Please someone explain to me 1005.2(m)
An unauthorized electronic funds transfer under the official interpretation states:


2.Authority. If a consumer furnishes an access device and grants authority to make transfers to a person (such as a family member or co-worker) who exceeds the authority given, the consumer is fully liable for the transfers unless the consumer has notified the financial institution that transfers by that person are no longer authorized.
But under fraud the customer's claim is valid and the claim is not contingent on a police report.
3.Access device obtained through robbery or fraud. An unauthorized EFT includes a transfer initiated by a person who obtained the access device from the consumer through fraud or robbery.

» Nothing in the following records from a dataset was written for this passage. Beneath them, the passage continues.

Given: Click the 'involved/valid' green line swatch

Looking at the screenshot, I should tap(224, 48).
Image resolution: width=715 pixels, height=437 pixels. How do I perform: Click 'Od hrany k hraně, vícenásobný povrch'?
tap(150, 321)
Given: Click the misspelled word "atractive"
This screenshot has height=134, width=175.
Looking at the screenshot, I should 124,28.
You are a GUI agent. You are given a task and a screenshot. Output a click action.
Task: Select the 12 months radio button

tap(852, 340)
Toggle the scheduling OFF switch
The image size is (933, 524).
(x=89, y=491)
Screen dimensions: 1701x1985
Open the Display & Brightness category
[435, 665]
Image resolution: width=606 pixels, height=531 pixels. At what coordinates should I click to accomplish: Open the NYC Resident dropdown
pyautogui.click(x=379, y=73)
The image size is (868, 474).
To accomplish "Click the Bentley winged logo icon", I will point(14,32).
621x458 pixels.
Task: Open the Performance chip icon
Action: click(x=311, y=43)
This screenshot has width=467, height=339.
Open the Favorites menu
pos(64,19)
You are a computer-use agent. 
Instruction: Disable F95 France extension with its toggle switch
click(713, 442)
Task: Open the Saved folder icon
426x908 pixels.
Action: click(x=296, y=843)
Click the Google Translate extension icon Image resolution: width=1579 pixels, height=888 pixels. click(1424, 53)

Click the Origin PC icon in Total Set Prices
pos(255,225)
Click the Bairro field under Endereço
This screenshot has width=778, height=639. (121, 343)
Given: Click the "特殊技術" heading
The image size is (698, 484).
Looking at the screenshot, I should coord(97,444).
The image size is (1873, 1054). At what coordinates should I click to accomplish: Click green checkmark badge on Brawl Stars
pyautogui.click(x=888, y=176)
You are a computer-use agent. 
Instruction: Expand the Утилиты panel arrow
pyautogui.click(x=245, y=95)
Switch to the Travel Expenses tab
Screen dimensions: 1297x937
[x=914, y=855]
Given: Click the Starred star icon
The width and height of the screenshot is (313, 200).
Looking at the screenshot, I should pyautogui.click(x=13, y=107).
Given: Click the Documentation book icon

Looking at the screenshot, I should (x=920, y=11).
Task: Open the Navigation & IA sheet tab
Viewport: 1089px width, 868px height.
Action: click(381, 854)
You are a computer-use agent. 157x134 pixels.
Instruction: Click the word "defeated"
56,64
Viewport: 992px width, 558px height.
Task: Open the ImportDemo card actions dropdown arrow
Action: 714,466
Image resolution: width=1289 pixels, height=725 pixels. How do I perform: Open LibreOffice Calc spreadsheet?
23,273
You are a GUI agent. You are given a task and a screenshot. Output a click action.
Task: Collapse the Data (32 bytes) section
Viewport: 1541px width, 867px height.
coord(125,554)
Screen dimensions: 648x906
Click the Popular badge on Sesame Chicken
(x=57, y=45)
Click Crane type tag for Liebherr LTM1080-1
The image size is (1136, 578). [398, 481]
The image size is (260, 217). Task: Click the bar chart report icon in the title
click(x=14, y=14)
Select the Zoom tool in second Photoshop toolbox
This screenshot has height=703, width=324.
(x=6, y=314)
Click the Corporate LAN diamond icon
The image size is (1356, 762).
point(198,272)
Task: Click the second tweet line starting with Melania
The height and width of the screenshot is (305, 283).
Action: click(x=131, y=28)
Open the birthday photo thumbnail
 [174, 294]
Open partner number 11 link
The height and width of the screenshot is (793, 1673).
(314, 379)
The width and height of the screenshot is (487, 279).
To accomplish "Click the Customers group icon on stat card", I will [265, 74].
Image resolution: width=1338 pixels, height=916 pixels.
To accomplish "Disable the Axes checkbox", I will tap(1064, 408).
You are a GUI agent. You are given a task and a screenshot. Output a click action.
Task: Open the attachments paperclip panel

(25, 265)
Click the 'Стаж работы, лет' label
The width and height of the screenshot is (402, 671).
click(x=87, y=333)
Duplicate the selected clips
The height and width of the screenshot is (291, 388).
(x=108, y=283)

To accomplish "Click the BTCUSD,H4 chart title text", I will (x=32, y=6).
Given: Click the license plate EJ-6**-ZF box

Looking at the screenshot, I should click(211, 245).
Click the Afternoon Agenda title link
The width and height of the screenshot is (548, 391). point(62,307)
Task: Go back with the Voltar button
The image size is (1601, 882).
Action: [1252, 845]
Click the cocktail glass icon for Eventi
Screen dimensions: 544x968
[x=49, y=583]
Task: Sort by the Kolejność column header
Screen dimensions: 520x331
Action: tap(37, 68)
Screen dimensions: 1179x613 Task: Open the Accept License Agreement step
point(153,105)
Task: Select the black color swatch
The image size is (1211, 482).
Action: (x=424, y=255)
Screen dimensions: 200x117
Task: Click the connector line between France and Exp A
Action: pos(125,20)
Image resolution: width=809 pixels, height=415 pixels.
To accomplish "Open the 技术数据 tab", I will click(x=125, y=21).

Why would anyone contact the bank? When you issue a debit card you tell the customer to secure their card and not tell anyone their PIN. We don't educate them to call if they do. So therefore any time a person used their card that may have previously had permission it would fall under robbery and fraud, correct? I've read several different scenarios on here and some state that since they didn't call they are liable and others say that they follow the robbery/fraud option. Since Reg E is a consumer protection Reg do you just pick the reason that fits.
Thanks in advance for your help.

Regulation E was originally written back in the 1980s and some parts of it could still be brought more current. This definition is one of the problem areas that could certainly use some commentary, but it also falls under the general caveat I issue to all compliance officers: "Be careful what you wish for," which is one reason that I imagine there isn't a long line of compliance officers begging the Bureau for some clarity on this issue.

I happen to take the consumer-centric view that these one-off authorizations end when the access device is returned to the cardholder's control. However (and here's the rub) the access device doesn't have to be the plastic card. The card number, expiration date and security code constitute the access device in the case of telephone or internet initiated transactions. So there is an argument that sometimes the authorization is ongoing even after the card is returned.